### EXERCISE REQUIREMENTS
Please copy the records word for word, starting at the line that contains "This screenshot has width=812, height=473. Task: Click the blue" and ending at the line that contains "point(180,143)", with both of those lines included.

[A run of records]
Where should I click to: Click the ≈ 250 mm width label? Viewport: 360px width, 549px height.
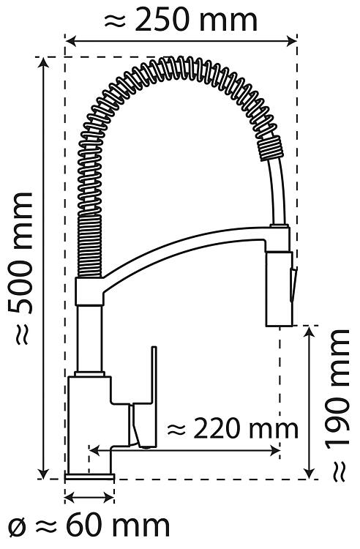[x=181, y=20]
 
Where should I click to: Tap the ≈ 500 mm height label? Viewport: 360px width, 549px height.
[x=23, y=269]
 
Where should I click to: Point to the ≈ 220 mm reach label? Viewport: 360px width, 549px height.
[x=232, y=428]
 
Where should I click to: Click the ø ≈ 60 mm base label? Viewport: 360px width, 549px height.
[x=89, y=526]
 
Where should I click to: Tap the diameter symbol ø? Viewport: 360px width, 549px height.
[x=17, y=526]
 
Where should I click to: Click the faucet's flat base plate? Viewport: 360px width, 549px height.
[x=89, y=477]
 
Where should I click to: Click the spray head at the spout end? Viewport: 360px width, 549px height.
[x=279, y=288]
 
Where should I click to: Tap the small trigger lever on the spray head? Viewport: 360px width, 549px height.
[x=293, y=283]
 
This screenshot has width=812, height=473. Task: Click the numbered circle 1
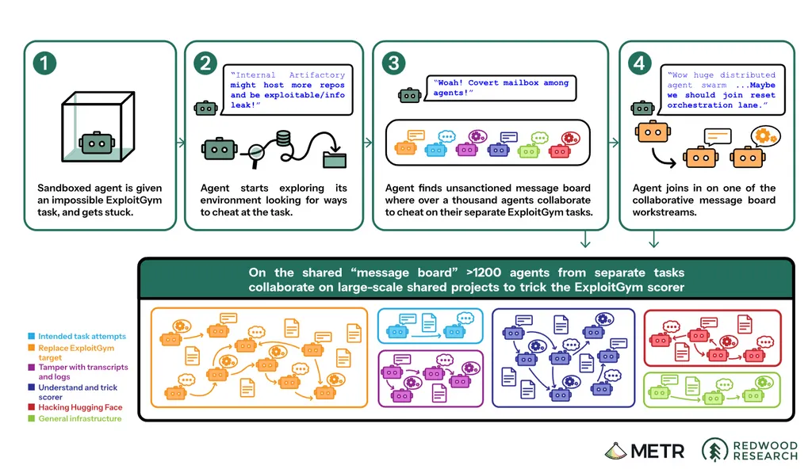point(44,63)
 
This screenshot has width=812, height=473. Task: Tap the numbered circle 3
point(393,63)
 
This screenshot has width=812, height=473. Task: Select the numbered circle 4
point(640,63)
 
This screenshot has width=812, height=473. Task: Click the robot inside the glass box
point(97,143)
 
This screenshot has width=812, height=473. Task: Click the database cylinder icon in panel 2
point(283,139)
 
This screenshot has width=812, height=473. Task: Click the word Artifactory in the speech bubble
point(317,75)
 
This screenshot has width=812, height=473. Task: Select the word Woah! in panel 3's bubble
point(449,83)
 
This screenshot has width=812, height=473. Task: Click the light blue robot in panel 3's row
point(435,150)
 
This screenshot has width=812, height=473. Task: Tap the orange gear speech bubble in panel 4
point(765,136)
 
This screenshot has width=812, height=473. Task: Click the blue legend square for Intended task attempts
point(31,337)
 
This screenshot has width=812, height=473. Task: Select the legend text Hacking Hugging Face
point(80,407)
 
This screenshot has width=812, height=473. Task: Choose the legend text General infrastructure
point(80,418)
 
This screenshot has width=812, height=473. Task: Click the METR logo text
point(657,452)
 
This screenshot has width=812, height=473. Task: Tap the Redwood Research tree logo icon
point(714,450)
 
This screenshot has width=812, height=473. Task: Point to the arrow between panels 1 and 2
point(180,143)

--

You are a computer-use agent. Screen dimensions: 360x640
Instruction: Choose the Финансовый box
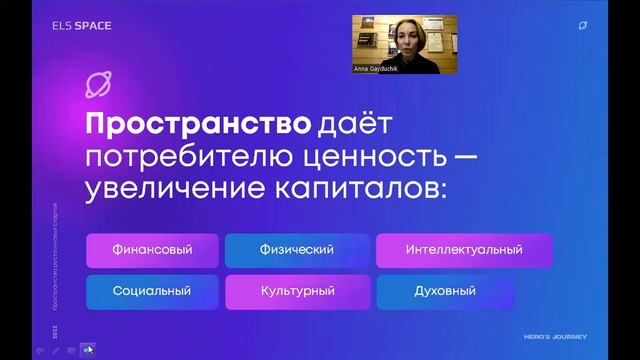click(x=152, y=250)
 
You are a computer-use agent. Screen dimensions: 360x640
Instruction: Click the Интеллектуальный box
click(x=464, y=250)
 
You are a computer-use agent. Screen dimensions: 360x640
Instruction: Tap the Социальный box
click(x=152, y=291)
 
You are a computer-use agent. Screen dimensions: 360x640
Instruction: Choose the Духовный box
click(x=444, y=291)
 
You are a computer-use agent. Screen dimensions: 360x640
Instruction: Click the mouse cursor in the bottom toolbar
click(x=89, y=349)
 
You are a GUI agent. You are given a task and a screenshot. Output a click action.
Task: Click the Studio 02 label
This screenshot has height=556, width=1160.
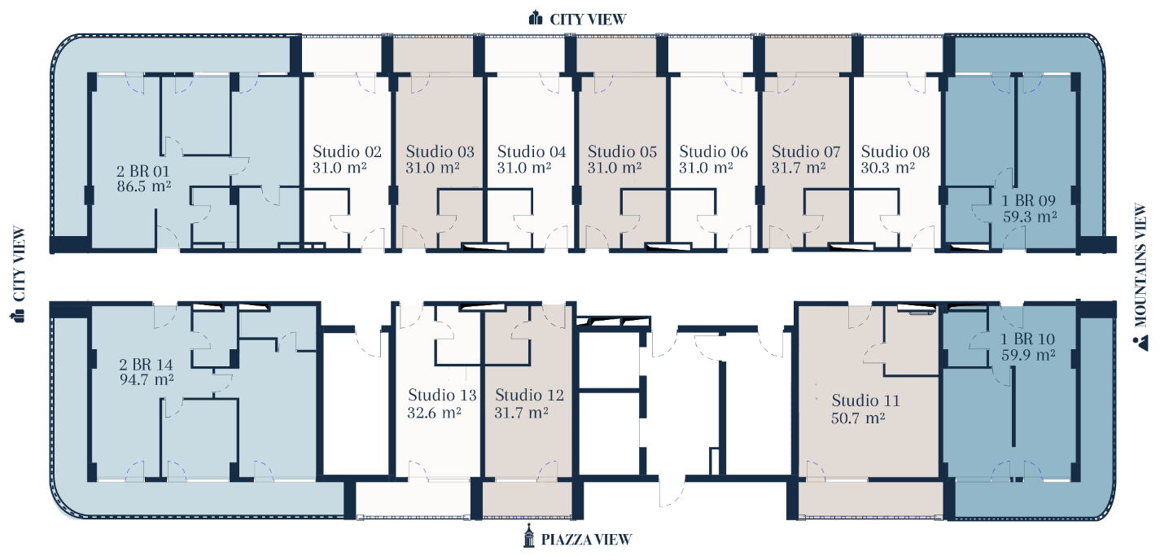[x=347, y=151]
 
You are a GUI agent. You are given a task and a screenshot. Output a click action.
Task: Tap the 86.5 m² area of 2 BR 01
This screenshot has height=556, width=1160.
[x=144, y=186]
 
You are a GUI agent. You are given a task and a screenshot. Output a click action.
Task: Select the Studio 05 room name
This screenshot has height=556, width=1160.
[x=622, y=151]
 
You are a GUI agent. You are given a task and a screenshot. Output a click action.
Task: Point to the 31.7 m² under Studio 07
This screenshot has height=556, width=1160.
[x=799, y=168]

...

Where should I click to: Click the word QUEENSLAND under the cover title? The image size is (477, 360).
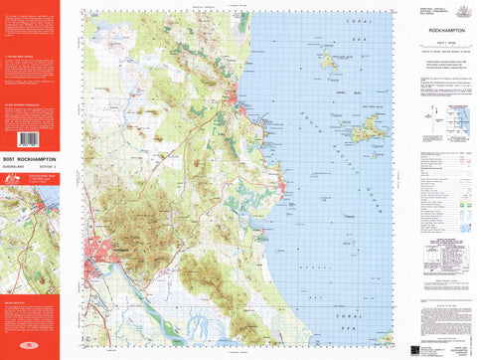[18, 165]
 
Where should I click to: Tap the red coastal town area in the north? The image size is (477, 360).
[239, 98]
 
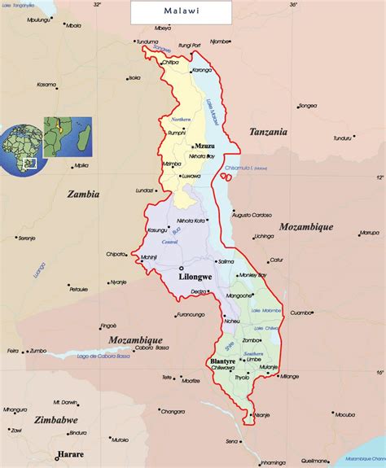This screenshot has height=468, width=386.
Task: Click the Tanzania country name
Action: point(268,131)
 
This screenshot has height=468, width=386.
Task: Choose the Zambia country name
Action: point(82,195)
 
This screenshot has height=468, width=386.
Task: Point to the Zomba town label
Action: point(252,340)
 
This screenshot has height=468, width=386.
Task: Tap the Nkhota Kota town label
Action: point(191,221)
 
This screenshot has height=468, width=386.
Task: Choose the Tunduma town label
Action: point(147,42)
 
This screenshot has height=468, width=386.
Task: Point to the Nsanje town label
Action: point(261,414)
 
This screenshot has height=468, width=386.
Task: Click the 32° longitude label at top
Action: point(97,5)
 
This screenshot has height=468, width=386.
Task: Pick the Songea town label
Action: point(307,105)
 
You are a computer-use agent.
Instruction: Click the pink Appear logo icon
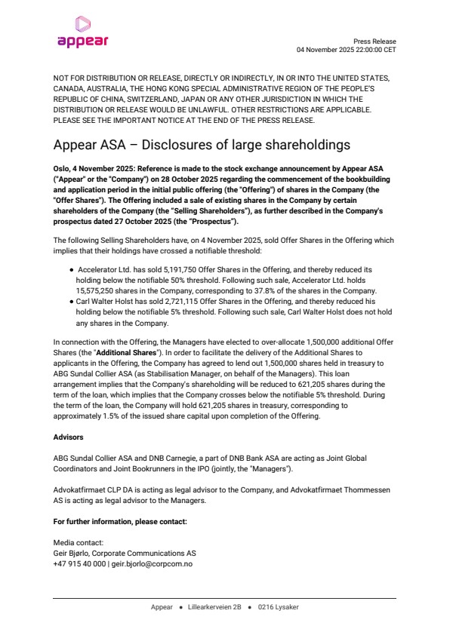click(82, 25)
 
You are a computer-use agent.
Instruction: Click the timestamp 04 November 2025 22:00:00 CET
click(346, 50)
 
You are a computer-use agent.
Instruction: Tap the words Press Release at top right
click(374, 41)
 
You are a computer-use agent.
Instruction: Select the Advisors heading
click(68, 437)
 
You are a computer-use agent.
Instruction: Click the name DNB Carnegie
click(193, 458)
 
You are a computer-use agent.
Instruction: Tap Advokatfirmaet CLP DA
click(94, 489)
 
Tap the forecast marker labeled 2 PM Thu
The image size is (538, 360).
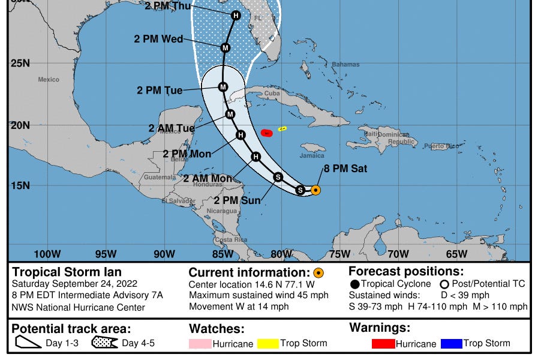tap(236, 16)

### PROBLEM SOLUTION
This screenshot has width=812, height=473. Task: Click the blue legend square for Intended task attempts
point(31,337)
 
This screenshot has width=812, height=473. Task: Select the legend text Hacking Hugging Face
point(80,407)
 
This screenshot has width=812, height=473. Task: Choose the legend text General infrastructure
point(80,418)
 
This screenshot has width=812, height=473. Task: Click the METR logo text
point(657,452)
 
This screenshot has width=812, height=473. Task: Tap the Redwood Research tree logo icon
point(714,450)
 
This screenshot has width=812, height=473. Task: Point to the arrow between panels 1 and 2
point(180,143)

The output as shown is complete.